Right now, he was on a ladder, sawing some low branches from a robust, hulking laurel oak in Mrs. Canaday’s front yard. The heat had wasted no time rolling in with its needy, selfish cling on everything it touched…including the knots of muscle that worked in Sonny’s sweat-soaked back, poorly veiled by the ribbed white tank they all wished wasn’t there.
“Oh, my Lord. I didn’t ask him to trim them branches. Just a light touch on the hedges and cut my yard down,” Mrs. Canaday noted out loud as she made her way to her door.
They saw him descend from the ladder, saw his profile: the scalp under his buzzcut glinted in the sun, the axe edge of a jawline with its flourishing stubble. Saw the light maple glaze of an arm they swore had the circumference of a tree stump. They saw Mrs. Canaday gesture toward the tree with her cane, saw Sonny nod several times. Saw him smile sheepishly. Saw Mrs. Canaday…giggle?

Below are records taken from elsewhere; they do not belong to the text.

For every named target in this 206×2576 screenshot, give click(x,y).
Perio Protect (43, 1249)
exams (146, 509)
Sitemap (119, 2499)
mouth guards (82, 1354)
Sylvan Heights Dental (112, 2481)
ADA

The force of the collective gasp from inside the house should have easily pulled Mrs. Canaday and Sonny toward it. Clara Dupree wondered aloud to no one in particular, “He gotta be like a full three heads taller than her.”
One might say there weren’t necessarily many white folks in St. Legere. Just…enough. Sonny was one of them, but without saying it, they got the collective sense that there was something exotic about him no one could quite place or articulate. When he spoke, they felt the shadow of an unplaceable accent more than they heard it. An echo of some foreign place you could’ve learned about in Clara’s class back when she was a history teacher. The mark of someone who not only didn’t grow up in St. Legere, but who had perhaps at one point had an idea to just pass through, and ended up settling and making a life in the little enclave from wherever he came from or had been.
Sonny didn’t seem like the kind of man another city might spit out from not liking the taste of him, but you never really knew about these things.